Never too late to start eating right

insideout
March 21, 2013
This article was published more than 2 years ago.
Est. Reading Time: 2 minutes

Johnny-Wei Bai / Meducator

It is a well-known fact that a healthy diet can lower the risk of various types of cardiovascular disease. How far can the benefits of healthy eating go, especially for someone who already has cardiovascular disease or other age-related pathologies such as diabetes mellitus?

Every year, more than 20 million people around the world survive a heart attack or stroke. Often, these patients are prescribed medications such as blood thinners or antiplatelet agents, which significantly decrease their risk of subsequent heart attacks, stroke and heart failure. However, Mahsid Dehghan, a nutritionist at McMaster University, says that "at times, patients don’t think they need to follow a healthy diet since their medications have already lowered their blood pressure and cholesterol – that is wrong." She goes on to say that "dietary modification has benefits in addition to those seen with Aspirin, angiotensin modulators, lipid-lowering agents and beta blockers."

To find an association between diet quality and cardiovascular disease, Dr. Dehghan recently led a 56-month study in 40 countries involving nearly 32,000 people over age 55, all with history of cardiovascular disease, stroke, or severe diabetes mellitus. The participants were given questionnaires to assess their dietary intake, alcohol and smoking habits, and exercise levels. This is one the few studies to explore the effect of diet on people who already have cardiovascular disease.

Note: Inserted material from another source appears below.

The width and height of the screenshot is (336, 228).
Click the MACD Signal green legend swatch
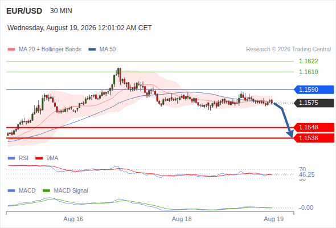click(46, 191)
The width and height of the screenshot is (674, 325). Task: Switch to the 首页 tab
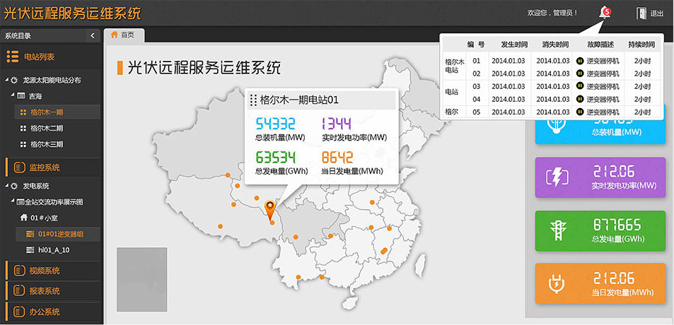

It was found that even after adjusting for potential confounders such as age, sex, geographical location and medications prescribed, a healthy diet consistently lowered risk for cardiovascular disease in patients with prior disease history, thereby greatly enhancing the benefits of their medication. This healthy diet would include items such as vegetables, fruits, fibres, nuts, and fish, and lower levels of saturated fats. The results of healthy eating included a reduction in risk of 38 per cent for cardiovascular death, 14 per cent for recurrent heart attack, 28 per cent for congestive heart failure and 19 per cent for stroke.

This study bears great implications in healthcare and patient education. Healthcare providers are encouraged to stress the importance of good eating as part of therapy for heart and stroke patients. By learning to not simply depend on medication, but also lifestyle choices, patients can reap the benefits of both their medication and healthy eating to avoid recurring heart disease.

Although the sample population consisted of older patients with cardiovascular disease, it certainly is very applicable to university students. Dr. Dehghan's results support the notion that it is never too late (or too early, for that matter) to start improving one's dietary habits – a new year's resolution that has been plaguing many of us for months now, I'm sure.